Believe it or not, Donald Trump happened.
Mind you, in all our friendship, politics had never intruded. We had different opinions, just as we liked different music or movies, but it wasn’t a thing.
We talked about cars more than anything in the news.
But a year ago, out of the blue, he sent me a series of texts, announcing that he had recently checked out my opinions on the Internet (show podcasts, columns, etc. etc.). I was actually on the air, in middays, when these texts started pinging my phone. In a matter of minutes, he served notice that we were not friends anymore because the election of President Trump had so sickened and scared him, that he could not imagine someone of my political persuasion in his life.
Naively, I thought this was negotiable—that maybe we could talk it out. Four and half decades of friendship tend to give you a lot of faith in the durability of a relationship. I thought, if I can just text back or call him after I get off the air, I can put out the fire.
Nope. Judgement was final.
Just like that, almost a half century of the same schools, neighborhoods, friends, concerts and trips—thrown away.

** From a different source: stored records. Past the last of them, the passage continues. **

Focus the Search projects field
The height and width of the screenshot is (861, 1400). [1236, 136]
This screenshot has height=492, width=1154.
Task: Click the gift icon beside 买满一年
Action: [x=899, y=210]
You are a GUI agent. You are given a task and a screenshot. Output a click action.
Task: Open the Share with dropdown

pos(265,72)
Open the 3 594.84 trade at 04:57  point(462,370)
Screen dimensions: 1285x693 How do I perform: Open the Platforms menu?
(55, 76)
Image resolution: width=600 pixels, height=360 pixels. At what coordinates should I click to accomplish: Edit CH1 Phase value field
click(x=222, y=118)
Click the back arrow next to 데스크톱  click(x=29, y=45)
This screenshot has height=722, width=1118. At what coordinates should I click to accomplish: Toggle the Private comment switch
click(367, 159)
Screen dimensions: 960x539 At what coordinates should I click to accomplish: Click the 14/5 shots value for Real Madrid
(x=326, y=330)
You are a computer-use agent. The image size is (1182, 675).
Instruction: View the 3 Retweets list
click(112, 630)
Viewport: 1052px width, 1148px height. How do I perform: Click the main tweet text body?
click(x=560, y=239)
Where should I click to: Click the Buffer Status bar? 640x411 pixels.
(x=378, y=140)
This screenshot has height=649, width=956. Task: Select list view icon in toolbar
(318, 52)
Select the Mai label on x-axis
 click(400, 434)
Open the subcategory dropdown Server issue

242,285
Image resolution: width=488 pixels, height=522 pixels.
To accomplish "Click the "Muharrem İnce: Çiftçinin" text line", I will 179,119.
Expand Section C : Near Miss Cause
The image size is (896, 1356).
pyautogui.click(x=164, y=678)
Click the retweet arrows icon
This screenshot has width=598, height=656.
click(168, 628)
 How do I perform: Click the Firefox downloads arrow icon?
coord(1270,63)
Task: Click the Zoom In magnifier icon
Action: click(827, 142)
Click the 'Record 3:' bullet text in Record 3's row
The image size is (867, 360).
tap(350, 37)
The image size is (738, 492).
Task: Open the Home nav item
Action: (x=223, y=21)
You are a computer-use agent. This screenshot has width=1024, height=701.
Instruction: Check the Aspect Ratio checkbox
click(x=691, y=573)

In an instant, like you would clean out a closet or a junk drawer, a friendship was unilaterally pronounced over.
When I told the story on the air, it was astonishing how many people were going through the same sort of thing with a friend or family member (that could be a whole other column…)
Because our KTSA audience is made of up of so many kind souls, I got a lot of encouragement. But I didn’t tell the story for pity or support, nor do I bring it up now out of need.
Just to make this point: friendship should be a refuge or reprieve from the conflict of everyday life. If all you see, when you look at a friend, is the hat they wear, or the opinion they express, you are doing it wrong.
I’m not mad at him, and I would take him back as a friend in a heartbeat.
My advice: I hope you never make the decision he made, and I hope no one ever makes it about you.